We gingen vanmiddag bij G. en A. om er hun kersverse hun zoon I. te bezoeken (een beeld van een kind). G. is een verdienstelijke Gentse drummer, en hoewel ik mijn fototoestel wel mee had, leek het mij weinig betamend om temidden een halve jazzscène wildweg in het rond te beginnen klikken. We hebben ons schitterend geamuseerd.
Op de terugweg –in de tram– had Henri het over mijn bezigheden (nadat het ook op dat bezoek ter sprake was gekomen).
“Papa, ik moest op school opschrijven wat gij deedt, en ik heb dan ingevuld freestyle journalist. En als omschrijving dat ge naar concerten gaat en daar dan artikels over schrijft met foto’s erbij.”

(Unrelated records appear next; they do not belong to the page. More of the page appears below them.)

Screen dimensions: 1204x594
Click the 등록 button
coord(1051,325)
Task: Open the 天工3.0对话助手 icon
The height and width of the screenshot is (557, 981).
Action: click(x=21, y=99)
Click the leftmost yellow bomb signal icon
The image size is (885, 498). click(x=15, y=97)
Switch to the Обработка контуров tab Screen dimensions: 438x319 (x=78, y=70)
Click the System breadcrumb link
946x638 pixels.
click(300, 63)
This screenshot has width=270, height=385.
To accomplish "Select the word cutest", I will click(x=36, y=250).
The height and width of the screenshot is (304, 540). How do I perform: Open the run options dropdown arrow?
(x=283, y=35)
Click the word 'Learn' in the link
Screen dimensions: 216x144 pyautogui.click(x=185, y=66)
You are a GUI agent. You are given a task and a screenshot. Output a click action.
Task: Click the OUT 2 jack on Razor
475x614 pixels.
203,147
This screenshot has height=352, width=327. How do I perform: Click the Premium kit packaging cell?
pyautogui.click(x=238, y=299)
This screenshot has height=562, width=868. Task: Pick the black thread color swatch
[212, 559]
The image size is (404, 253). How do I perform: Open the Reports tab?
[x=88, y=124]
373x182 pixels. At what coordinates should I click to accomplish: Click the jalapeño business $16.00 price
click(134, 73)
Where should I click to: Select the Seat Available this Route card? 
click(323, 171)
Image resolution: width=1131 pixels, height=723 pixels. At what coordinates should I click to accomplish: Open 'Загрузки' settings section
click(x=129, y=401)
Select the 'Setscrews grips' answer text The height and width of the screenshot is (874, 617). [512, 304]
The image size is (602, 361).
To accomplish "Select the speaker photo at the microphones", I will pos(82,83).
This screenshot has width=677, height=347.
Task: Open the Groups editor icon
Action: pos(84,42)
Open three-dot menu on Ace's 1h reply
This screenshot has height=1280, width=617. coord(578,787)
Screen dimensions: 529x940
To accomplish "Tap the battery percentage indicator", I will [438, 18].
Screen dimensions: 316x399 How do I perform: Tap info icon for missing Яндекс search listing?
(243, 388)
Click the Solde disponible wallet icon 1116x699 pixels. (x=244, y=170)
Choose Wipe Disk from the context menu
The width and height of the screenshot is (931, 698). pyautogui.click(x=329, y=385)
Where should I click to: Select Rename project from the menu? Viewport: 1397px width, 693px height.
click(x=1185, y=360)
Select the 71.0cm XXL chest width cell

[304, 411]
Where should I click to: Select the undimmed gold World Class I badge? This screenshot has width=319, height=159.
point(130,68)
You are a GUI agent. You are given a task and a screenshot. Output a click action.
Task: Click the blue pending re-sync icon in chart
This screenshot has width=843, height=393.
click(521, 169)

Ik was gelijk blij dat ik niets in mijn mond had dat er van nature al niet in zit, of ik had het helemaal over die arme jongen –die recht over mij zat– uitgeproest. Ach, het is ook allemaal zo arbitrair. Ik herinner mij alsof het gisteren was dat mij diezelfde uitdaging werd voorgelegd, ergens in de lagere school. ‘Tuinier’, had ik toen opgegeven als het beroep van mijn moeder, die een groothandel had in phytofarmaceutische producten.